本文
+ + + + + + +

効率的な社員スタッフ教育を実現|研修動画の活用と作成方法を解説

現場でのOJTや集団研修など、企業では研修を通し、多様な社員教育が行われています。そしてその中では、資料やマニュアルをもとにした座学や実務を再現するロールプレイング、自宅学習ができるeラーニングといった手法に加え、研修動画がよく活用されています。
では、研修動画を活用することには、受講者や指導者に対するどのようなメリットが期待できるのでしょうか。
今回の記事では、社員教育における研修動画の活用について、メリットや作成のポイントなどを詳しくご紹介します。

目次

研修動画を活用するメリット

研修動画を活用することには以下のようなメリットが期待できます。

受講者側のメリット

まずは、研修受講者側の4つのメリットについて見ていきましょう。

1 優れた学習効果が得られる

動画は、視覚的効果が高いツールです。資料に文字が並んでいる場合と比べ理解しやすく、内容もイメージしやすいため、受講者は優れた学習効果を得られます。
文字では教えにくい仕事も動画なら具体的な表現で伝えられ、受講者は動画を参考に、行動に移しやすくなります。

+ + + + + + +

行の抜粋
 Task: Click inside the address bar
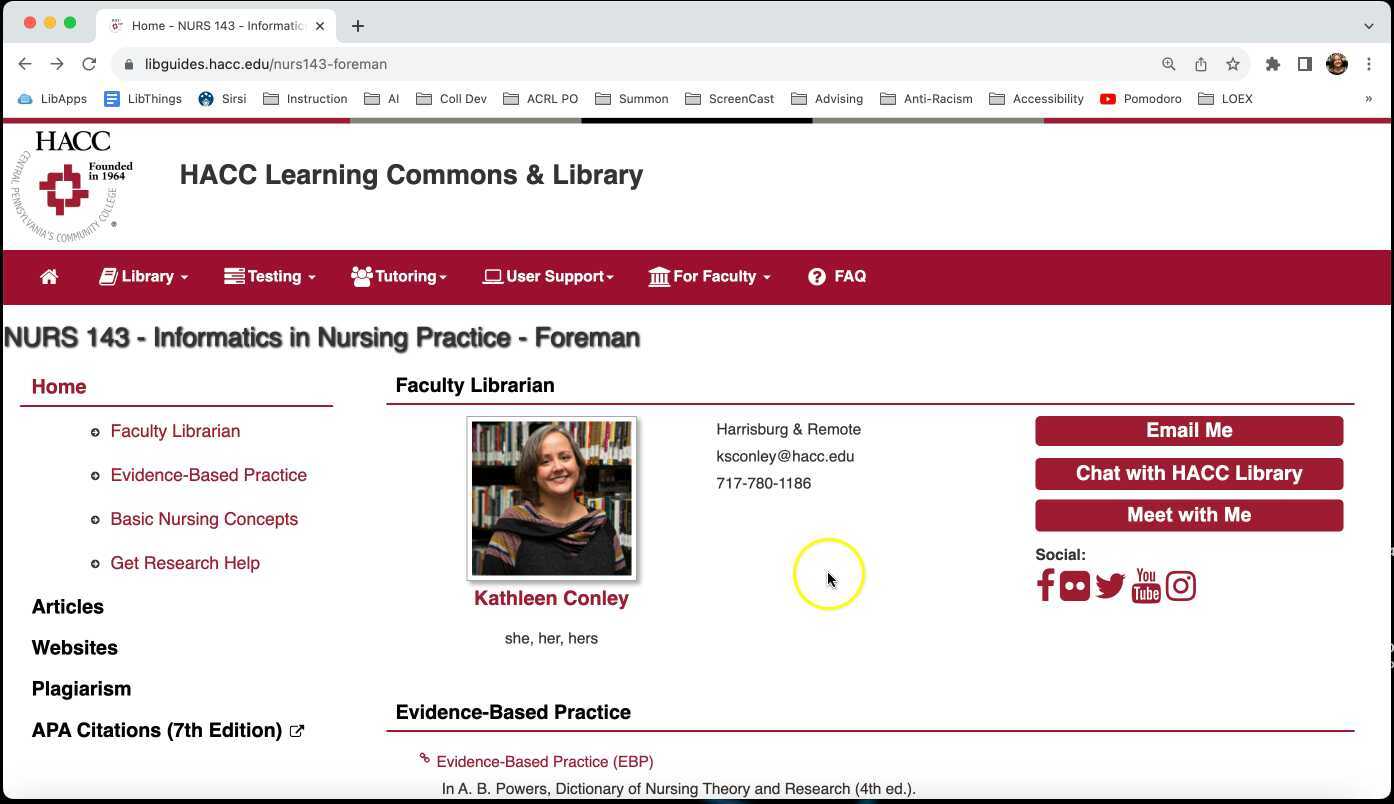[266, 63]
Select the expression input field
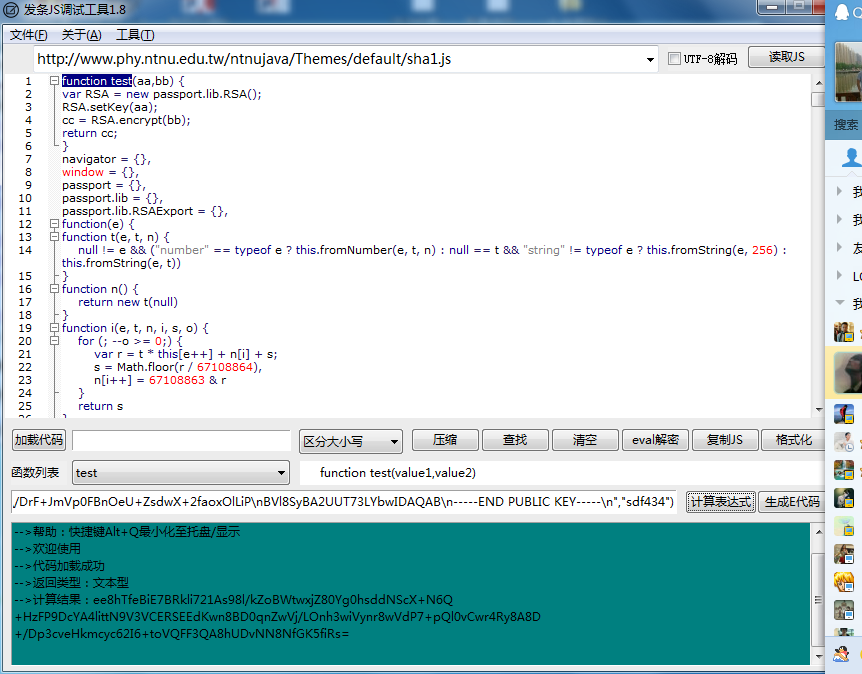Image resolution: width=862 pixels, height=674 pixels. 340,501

+ + + + + + +

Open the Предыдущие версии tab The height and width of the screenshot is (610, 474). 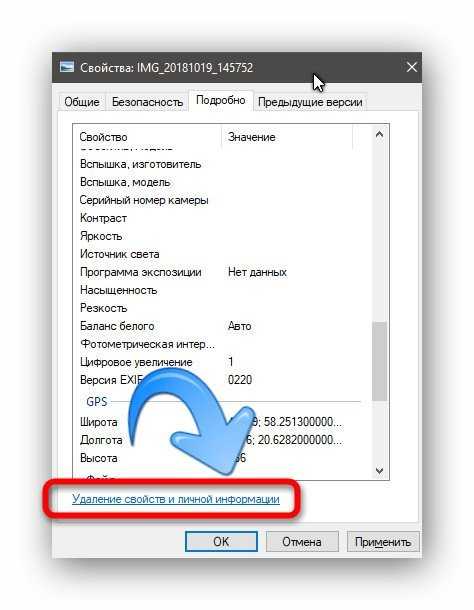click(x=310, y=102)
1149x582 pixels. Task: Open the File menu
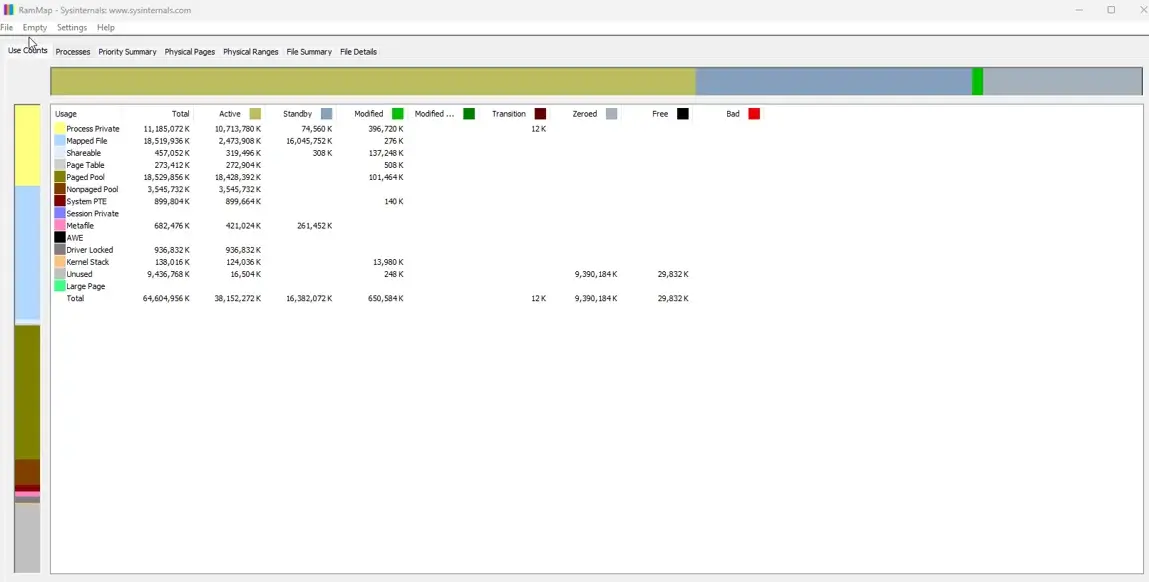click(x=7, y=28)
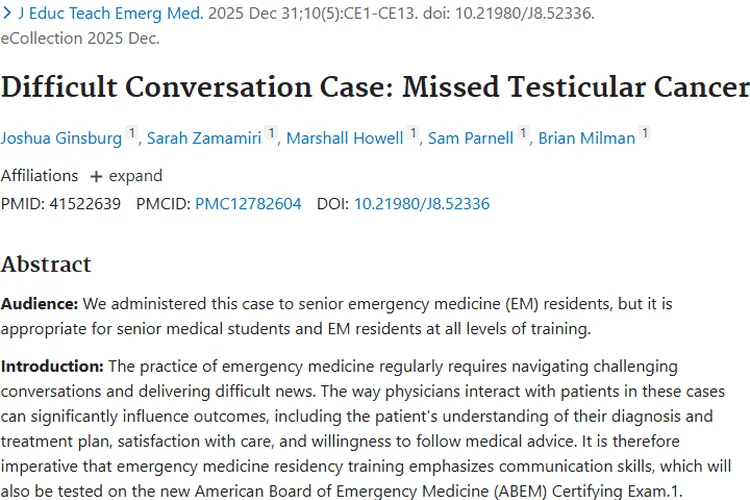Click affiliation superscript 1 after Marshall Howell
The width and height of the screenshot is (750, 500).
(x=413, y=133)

+ + + + + + +

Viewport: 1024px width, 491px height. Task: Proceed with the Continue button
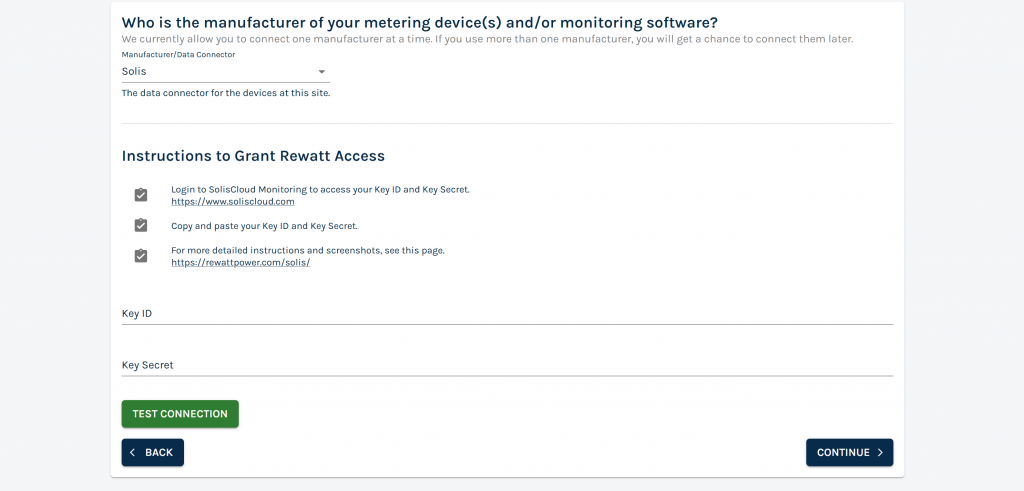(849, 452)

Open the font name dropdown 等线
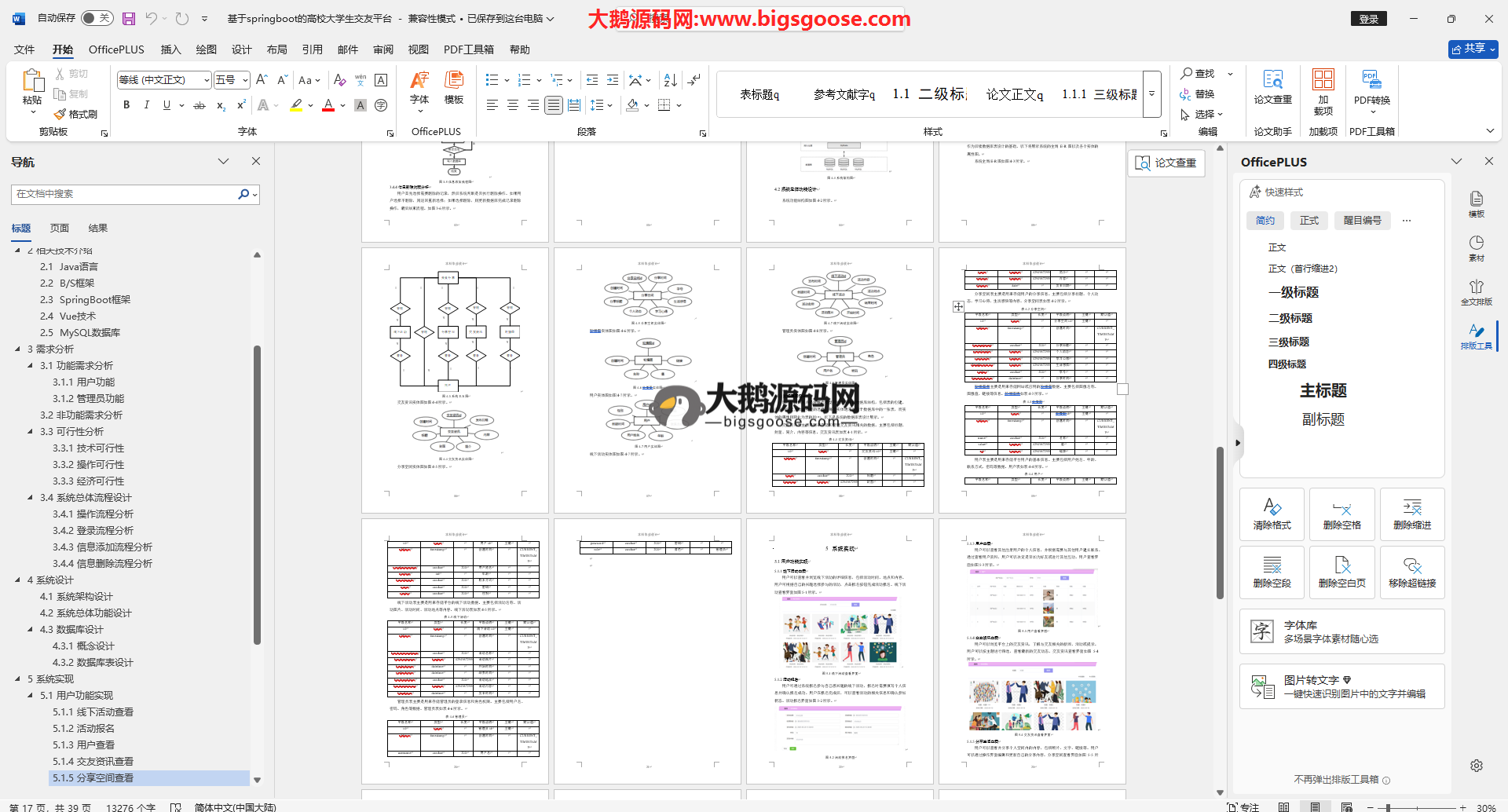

+ + + + + + +

練習問題 1
次の(a)〜(c)は本文の内容と合っていますか。それぞれ「はい」か「いいえ」で答え、判断の根拠となる本文の語句をそのまま引用してください。
(a) 動画は文字が並んだ資料と比べて理解しやすい。
(b) 受講者側のメリットとして三つが挙げられている。
(c) 文字では教えにくい仕事も、動画なら具体的な表現で伝えられる。
練習問題 2
本文のうち、「現場でのOJTや集団研修など」を含む語句から始めて「トが期待できるのでしょうか。」で終わる部分を、一字も変えずに書き写してください。

正解 1
(a) はい。「資料に文字が並んでいる場合と比べ理解しやすく」
(b) いいえ。「研修受講者側の4つのメリットについて見ていきましょう」
(c) はい。「文字では教えにくい仕事も動画なら具体的な表現で伝えられ」

正解 2
現場でのOJTや集団研修など、企業では研修を通し、多様な社員教育が行われています。そしてその中では、資料やマニュアルをもとにした座学や実務を再現するロールプレイング、自宅学習ができるeラーニングといった手法に加え、研修動画がよく活用されています。
では、研修動画を活用することには、受講者や指導者に対するどのようなメリットが期待できるのでしょうか。